In ihrer Zusammensetzung bestanden diese Volksgerichte aus drei
Berufsrichtern.
Im Vordergrund stand die Schnelligkeit des Verfahrens. Die Staatsanwaltschaft
konnte die Angelegenheit der ordentlichen Gerichtsbarkeit entziehen
und vor das Sondergericht bringen. Damit verbunden war für
den Beschuldigten die Verkürzung des Rechtsweges, denn bei
Urteilen des Sondergerichts war kein weiteres Rechtsmittel gegeben
und der Entzug von Beweisanträgen, denn auch die Beweiserhebung
konnte von dem Sondergericht abgelehnt werden. Die Ladungsfrist
betrug drei Tage.
Ein
weiteres Sondergericht war der Volksgerichtshof, der die erst- und
letztinstanzliche Zuständigkeit für Hoch- und Landesverratssachen
und für schwerste politische Kriminalität vom Reichsgericht
übernahm. Seine Senate bestanden aus drei Berufsrichtern und
drei Schöffen. Sie wurden besonders ausgesucht, vom Führer
ernannt und stammten ausschließlich aus der "Partei".
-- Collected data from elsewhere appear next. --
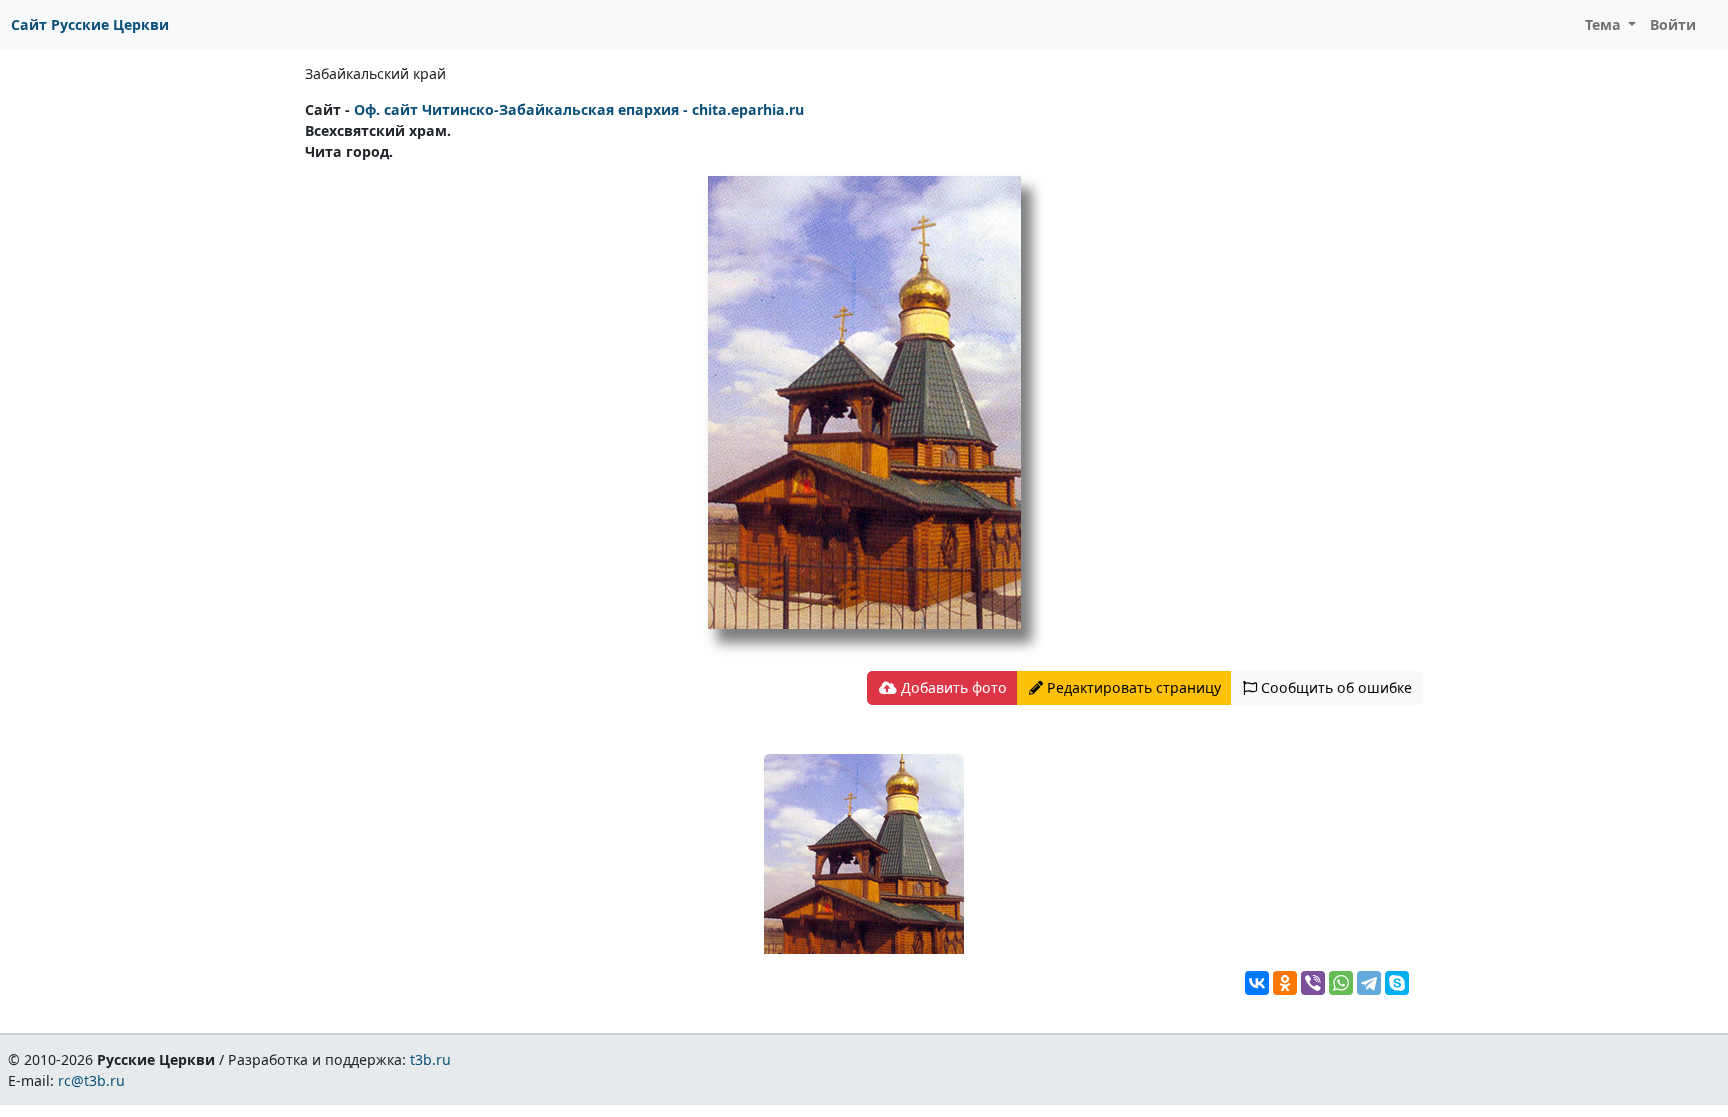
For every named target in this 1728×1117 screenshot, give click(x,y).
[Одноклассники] (1285, 983)
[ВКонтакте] (1257, 983)
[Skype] (1397, 983)
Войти (1673, 24)
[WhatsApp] (1341, 983)
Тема (1605, 24)
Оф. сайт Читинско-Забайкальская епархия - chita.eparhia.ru (579, 109)
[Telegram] (1369, 983)
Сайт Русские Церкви (90, 24)
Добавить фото (952, 687)
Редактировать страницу (1132, 687)
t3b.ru (430, 1059)
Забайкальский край (375, 73)
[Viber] (1313, 983)
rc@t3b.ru (91, 1080)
Ihr Vorsitzender war ab 1942 Roland Freisler[2]
.
V.
Rechte der Richter
Doch nicht nur dem Beschuldigten wurden Rechte aberkannt, auch die
Richter wurden eingeschränkt. Ihre Unabsetzbarkeit und Unversetzbarkeit
wurde aufgehoben. Das Mittel dazu war das Gesetz zur Wiederherstellung
des Berufsbeamtentums von 1933, mit dem politisch unerwünschte
Personen aus dem Staatsdienst entfernt werden konnten. Das Beamtengesetz
von 1937 sah weiter die Versetzung eines Beamten in den Ruhestand
vor, wenn er nicht die Gewähr für ein jederzeitiges Eintreten
der nationalsozialistischen Ziele leisten kann.
Hitler selber behielt sich in der Folge vor, jeden Richter ohne
jegliches Verfahren aus dem Amt zu entfernen, der sich nicht im
politischen Sinne als völlig gefügig erwies.
[1]
Aus: Leitsätze über Stellung und Aufgaben Richters, in:
Dahm, Georg / Eckhardt, Karl August / Höhn, Reinhard / Ritterbusch,
Paul / Siebert, Wolfgang; Deutsche Rechtswissenschaft I (1936),
S. 123 f.. Abgedruckt in: Kroeschell, Karl; Deutsche Rechtsgeschichte
3, Opladen 2001.
[2] Roland Freisler (1893-1945), Jurist
und Anwalt in Kassel, er verteidigte in der Weimarer Republik straffällig
gewordene Nationalsozialisten, in Dritten Reich wurde er erst Staatssekretär
im Justizministerium und später Vorsitzender Richter am Volksgerichtshof.